**The exercise**
Pull out each line in the items below that contains the word "menu".

**Data records**
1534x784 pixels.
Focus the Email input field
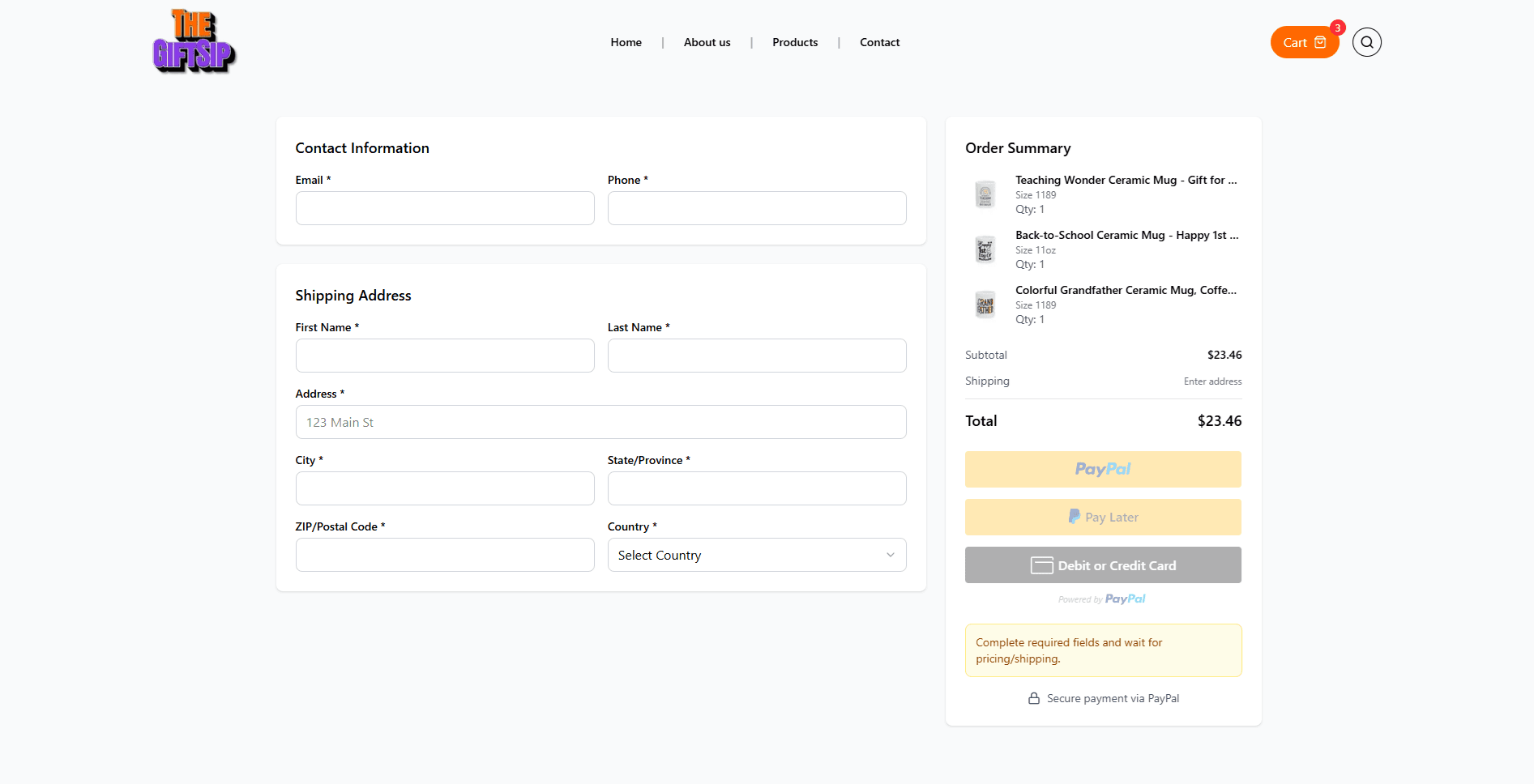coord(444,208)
...
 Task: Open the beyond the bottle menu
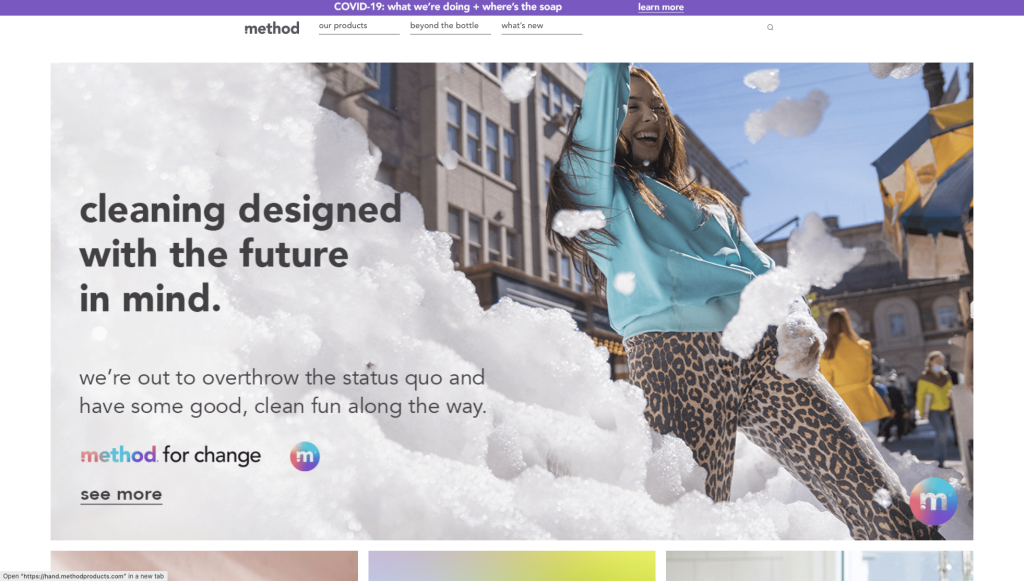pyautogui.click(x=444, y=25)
--
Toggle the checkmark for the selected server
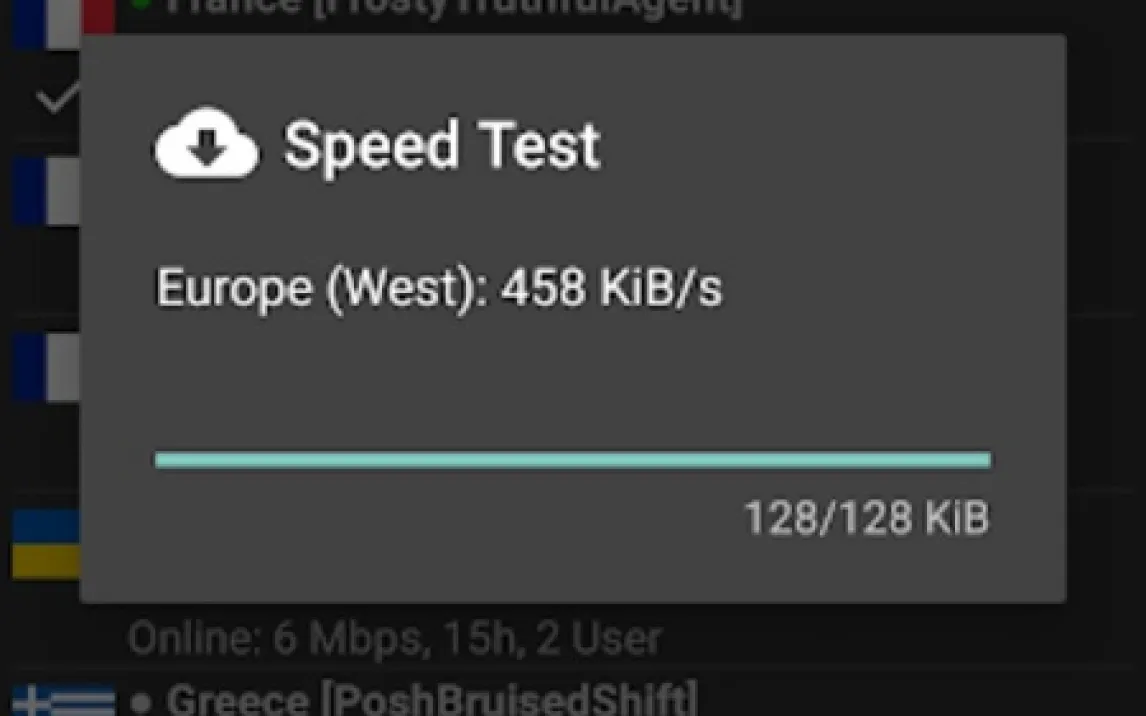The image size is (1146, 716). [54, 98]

**Task result**
 Task: Open the beyond the bottle menu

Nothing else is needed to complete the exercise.